Description of the task ▸ Convert the listing below into a JSON list of strings, with one string for each line and blank lines omitted.

Dataset ▸
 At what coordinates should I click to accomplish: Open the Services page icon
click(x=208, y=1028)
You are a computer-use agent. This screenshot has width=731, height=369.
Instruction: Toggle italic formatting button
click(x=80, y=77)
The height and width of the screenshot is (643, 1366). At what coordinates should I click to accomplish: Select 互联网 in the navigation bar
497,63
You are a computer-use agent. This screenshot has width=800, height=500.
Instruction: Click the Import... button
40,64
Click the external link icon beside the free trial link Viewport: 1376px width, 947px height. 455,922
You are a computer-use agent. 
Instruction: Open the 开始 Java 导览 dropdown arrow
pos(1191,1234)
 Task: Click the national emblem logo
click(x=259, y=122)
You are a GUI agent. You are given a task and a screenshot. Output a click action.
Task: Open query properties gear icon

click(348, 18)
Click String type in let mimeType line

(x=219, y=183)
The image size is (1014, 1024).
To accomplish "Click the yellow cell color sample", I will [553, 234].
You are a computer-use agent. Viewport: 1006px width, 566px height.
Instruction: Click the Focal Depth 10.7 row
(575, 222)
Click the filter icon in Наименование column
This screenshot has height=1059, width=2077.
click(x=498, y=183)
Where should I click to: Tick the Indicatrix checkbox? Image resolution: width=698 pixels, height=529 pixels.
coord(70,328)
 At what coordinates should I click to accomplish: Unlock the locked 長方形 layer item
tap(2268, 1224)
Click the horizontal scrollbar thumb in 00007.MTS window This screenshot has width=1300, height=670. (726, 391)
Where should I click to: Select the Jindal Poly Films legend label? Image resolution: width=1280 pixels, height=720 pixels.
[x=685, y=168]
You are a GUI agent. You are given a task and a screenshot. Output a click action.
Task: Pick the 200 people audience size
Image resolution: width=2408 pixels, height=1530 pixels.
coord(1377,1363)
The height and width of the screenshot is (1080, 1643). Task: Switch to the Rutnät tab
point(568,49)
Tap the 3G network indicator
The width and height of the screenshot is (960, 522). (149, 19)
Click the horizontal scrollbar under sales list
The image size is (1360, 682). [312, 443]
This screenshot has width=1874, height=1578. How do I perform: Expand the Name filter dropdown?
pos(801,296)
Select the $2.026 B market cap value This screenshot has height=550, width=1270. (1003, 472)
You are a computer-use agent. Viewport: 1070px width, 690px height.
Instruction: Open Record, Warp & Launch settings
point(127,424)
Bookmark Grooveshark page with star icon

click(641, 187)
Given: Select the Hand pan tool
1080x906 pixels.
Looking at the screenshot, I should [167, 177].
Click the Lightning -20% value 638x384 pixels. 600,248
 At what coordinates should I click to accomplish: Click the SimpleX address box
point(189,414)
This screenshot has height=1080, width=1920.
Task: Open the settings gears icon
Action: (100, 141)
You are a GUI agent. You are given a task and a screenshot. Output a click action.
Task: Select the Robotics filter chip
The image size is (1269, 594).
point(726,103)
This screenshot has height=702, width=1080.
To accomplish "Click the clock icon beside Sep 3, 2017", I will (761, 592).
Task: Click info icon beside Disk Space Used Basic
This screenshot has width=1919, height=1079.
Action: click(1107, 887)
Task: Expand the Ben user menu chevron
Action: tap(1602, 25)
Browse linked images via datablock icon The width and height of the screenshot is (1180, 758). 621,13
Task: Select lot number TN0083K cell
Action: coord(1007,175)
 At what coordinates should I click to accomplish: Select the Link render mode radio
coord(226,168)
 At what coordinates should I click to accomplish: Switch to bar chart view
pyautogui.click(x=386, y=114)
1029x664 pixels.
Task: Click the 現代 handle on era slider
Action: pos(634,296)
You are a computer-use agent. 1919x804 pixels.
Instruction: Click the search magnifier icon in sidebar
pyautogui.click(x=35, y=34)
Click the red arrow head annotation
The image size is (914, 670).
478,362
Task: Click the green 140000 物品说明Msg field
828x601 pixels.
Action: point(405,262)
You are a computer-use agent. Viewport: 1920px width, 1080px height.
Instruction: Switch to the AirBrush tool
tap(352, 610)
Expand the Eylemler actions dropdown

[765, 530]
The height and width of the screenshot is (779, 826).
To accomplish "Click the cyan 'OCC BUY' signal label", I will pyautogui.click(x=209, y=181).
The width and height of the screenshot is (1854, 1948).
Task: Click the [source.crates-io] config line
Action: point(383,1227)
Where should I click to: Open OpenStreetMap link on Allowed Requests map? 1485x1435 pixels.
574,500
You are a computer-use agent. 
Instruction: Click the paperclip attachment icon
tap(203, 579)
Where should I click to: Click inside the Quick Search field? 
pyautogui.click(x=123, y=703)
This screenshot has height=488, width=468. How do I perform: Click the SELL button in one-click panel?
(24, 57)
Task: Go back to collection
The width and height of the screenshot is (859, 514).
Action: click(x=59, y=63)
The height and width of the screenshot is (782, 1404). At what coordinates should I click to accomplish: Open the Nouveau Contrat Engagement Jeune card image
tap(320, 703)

Result for this task ▸
[
  " At what coordinates should I click to accomplish: Open the Services page icon",
  "click(x=208, y=1028)",
  "You are a computer-use agent. This screenshot has width=731, height=369.",
  "Instruction: Toggle italic formatting button",
  "click(x=80, y=77)",
  "The height and width of the screenshot is (643, 1366). At what coordinates should I click to accomplish: Select 互联网 in the navigation bar",
  "497,63",
  "You are a computer-use agent. This screenshot has width=800, height=500.",
  "Instruction: Click the Import... button",
  "40,64",
  "Click the external link icon beside the free trial link Viewport: 1376px width, 947px height. 455,922",
  "You are a computer-use agent. ",
  "Instruction: Open the 开始 Java 导览 dropdown arrow",
  "pos(1191,1234)",
  " Task: Click the national emblem logo",
  "click(x=259, y=122)",
  "You are a GUI agent. You are given a task and a screenshot. Output a click action.",
  "Task: Open query properties gear icon",
  "click(348, 18)",
  "Click String type in let mimeType line",
  "(x=219, y=183)",
  "The image size is (1014, 1024).",
  "To accomplish \"Click the yellow cell color sample\", I will [553, 234].",
  "You are a computer-use agent. Viewport: 1006px width, 566px height.",
  "Instruction: Click the Focal Depth 10.7 row",
  "(575, 222)",
  "Click the filter icon in Наименование column",
  "This screenshot has height=1059, width=2077.",
  "click(x=498, y=183)",
  "Where should I click to: Tick the Indicatrix checkbox? Image resolution: width=698 pixels, height=529 pixels.",
  "coord(70,328)",
  " At what coordinates should I click to accomplish: Unlock the locked 長方形 layer item",
  "tap(2268, 1224)",
  "Click the horizontal scrollbar thumb in 00007.MTS window This screenshot has width=1300, height=670. (726, 391)",
  "Where should I click to: Select the Jindal Poly Films legend label? Image resolution: width=1280 pixels, height=720 pixels.",
  "[x=685, y=168]",
  "You are a GUI agent. You are given a task and a screenshot. Output a click action.",
  "Task: Pick the 200 people audience size",
  "Image resolution: width=2408 pixels, height=1530 pixels.",
  "coord(1377,1363)",
  "The height and width of the screenshot is (1080, 1643). Task: Switch to the Rutnät tab",
  "point(568,49)",
  "Tap the 3G network indicator",
  "The width and height of the screenshot is (960, 522). (149, 19)",
  "Click the horizontal scrollbar under sales list",
  "The image size is (1360, 682). [312, 443]",
  "This screenshot has width=1874, height=1578. How do I perform: Expand the Name filter dropdown?",
  "pos(801,296)",
  "Select the $2.026 B market cap value This screenshot has height=550, width=1270. (1003, 472)",
  "You are a computer-use agent. Viewport: 1070px width, 690px height.",
  "Instruction: Open Record, Warp & Launch settings",
  "point(127,424)",
  "Bookmark Grooveshark page with star icon",
  "click(641, 187)",
  "Given: Select the Hand pan tool",
  "1080x906 pixels.",
  "Looking at the screenshot, I should [167, 177].",
  "Click the Lightning -20% value 638x384 pixels. 600,248",
  " At what coordinates should I click to accomplish: Click the SimpleX address box",
  "point(189,414)",
  "This screenshot has height=1080, width=1920.",
  "Task: Open the settings gears icon",
  "Action: (100, 141)",
  "You are a GUI agent. You are given a task and a screenshot. Output a click action.",
  "Task: Select the Robotics filter chip",
  "The image size is (1269, 594).",
  "point(726,103)",
  "This screenshot has height=702, width=1080.",
  "To accomplish \"Click the clock icon beside Sep 3, 2017\", I will (761, 592).",
  "Task: Click info icon beside Disk Space Used Basic",
  "This screenshot has width=1919, height=1079.",
  "Action: click(1107, 887)",
  "Task: Expand the Ben user menu chevron",
  "Action: tap(1602, 25)",
  "Browse linked images via datablock icon The width and height of the screenshot is (1180, 758). 621,13",
  "Task: Select lot number TN0083K cell",
  "Action: coord(1007,175)",
  " At what coordinates should I click to accomplish: Select the Link render mode radio",
  "coord(226,168)",
  " At what coordinates should I click to accomplish: Switch to bar chart view",
  "pyautogui.click(x=386, y=114)",
  "1029x664 pixels.",
  "Task: Click the 現代 handle on era slider",
  "Action: pos(634,296)",
  "You are a computer-use agent. 1919x804 pixels.",
  "Instruction: Click the search magnifier icon in sidebar",
  "pyautogui.click(x=35, y=34)",
  "Click the red arrow head annotation",
  "The image size is (914, 670).",
  "478,362",
  "Task: Click the green 140000 物品说明Msg field",
  "828x601 pixels.",
  "Action: point(405,262)",
  "You are a computer-use agent. Viewport: 1920px width, 1080px height.",
  "Instruction: Switch to the AirBrush tool",
  "tap(352, 610)",
  "Expand the Eylemler actions dropdown",
  "[765, 530]",
  "The height and width of the screenshot is (779, 826).",
  "To accomplish \"Click the cyan 'OCC BUY' signal label\", I will pyautogui.click(x=209, y=181).",
  "The width and height of the screenshot is (1854, 1948).",
  "Task: Click the [source.crates-io] config line",
  "Action: point(383,1227)",
  "Where should I click to: Open OpenStreetMap link on Allowed Requests map? 1485x1435 pixels.",
  "574,500",
  "You are a computer-use agent. ",
  "Instruction: Click the paperclip attachment icon",
  "tap(203, 579)",
  "Where should I click to: Click inside the Quick Search field? ",
  "pyautogui.click(x=123, y=703)",
  "This screenshot has height=488, width=468. How do I perform: Click the SELL button in one-click panel?",
  "(24, 57)",
  "Task: Go back to collection",
  "The width and height of the screenshot is (859, 514).",
  "Action: click(x=59, y=63)",
  "The height and width of the screenshot is (782, 1404). At what coordinates should I click to accomplish: Open the Nouveau Contrat Engagement Jeune card image",
  "tap(320, 703)"
]